If the saturation concentration of potassium nitrate is #3.0*mol*L^-1#, is a solution prepared by dissolving a #67.05*g# mass of this salt in water to make a volume of #250*mL# solution, saturated?

1 Answer
Feb 12, 2018

#"Solubility"="Moles of solute"/"Volume of solution"#

Explanation:

And here..for the dissolution reaction....

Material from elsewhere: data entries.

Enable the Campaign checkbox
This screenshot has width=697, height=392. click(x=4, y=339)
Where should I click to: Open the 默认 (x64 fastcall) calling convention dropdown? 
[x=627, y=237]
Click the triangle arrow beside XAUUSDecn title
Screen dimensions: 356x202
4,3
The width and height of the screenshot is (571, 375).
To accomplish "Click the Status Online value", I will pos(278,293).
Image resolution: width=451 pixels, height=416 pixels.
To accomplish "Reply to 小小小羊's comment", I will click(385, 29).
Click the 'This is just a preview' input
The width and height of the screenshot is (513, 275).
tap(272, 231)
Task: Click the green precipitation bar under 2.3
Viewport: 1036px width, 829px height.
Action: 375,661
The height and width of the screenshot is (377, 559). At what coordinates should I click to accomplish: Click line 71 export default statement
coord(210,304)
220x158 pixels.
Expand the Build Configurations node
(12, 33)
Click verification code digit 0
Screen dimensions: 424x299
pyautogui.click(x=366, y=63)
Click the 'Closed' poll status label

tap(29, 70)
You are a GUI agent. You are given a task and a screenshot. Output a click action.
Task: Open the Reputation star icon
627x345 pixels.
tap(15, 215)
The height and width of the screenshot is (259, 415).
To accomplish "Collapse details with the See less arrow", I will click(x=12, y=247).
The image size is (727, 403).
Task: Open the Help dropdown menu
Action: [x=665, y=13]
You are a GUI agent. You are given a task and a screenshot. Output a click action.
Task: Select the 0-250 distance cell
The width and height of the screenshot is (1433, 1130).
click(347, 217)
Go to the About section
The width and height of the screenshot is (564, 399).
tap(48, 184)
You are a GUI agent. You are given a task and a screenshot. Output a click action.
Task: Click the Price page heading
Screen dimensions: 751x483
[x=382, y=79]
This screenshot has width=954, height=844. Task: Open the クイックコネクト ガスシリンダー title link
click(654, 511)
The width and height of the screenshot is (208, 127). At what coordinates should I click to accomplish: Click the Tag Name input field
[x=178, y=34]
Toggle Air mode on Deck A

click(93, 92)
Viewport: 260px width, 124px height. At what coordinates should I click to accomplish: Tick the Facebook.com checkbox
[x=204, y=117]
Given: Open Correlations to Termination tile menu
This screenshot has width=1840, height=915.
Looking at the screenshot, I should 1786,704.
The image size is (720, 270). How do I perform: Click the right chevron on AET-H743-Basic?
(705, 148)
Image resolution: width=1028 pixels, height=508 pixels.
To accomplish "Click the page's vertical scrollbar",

#KNO_3(s) stackrel(H_2O)rarrK^(+) + NO_3^(-)#

#"solubility"="moles of solute"/"volume of solution"=((67.05*g)/(101.1*g*mol^-1))/(250*gxx10^-3*L*g^-1)=2.65*mol*L^-1#

And while including the units in the quotient is a major pfaff, it does give me a chance to review my reasoning and arithmetic. I got an answer in #mol*L^-1#..as I require for a solubility measurement. This persuades me that I got the order of operations right (for once!).

And since here the calculated solubility is LESS than #3.00*mol*L^-1-=3.00*mol*dm^-3# #(1*L-=1*dm^3)#, the solution is #"UNSATURATED"#.

By the way what does #"saturation"# mean in this context? Does it represent the maximum concentration of solute that the solvent could hold?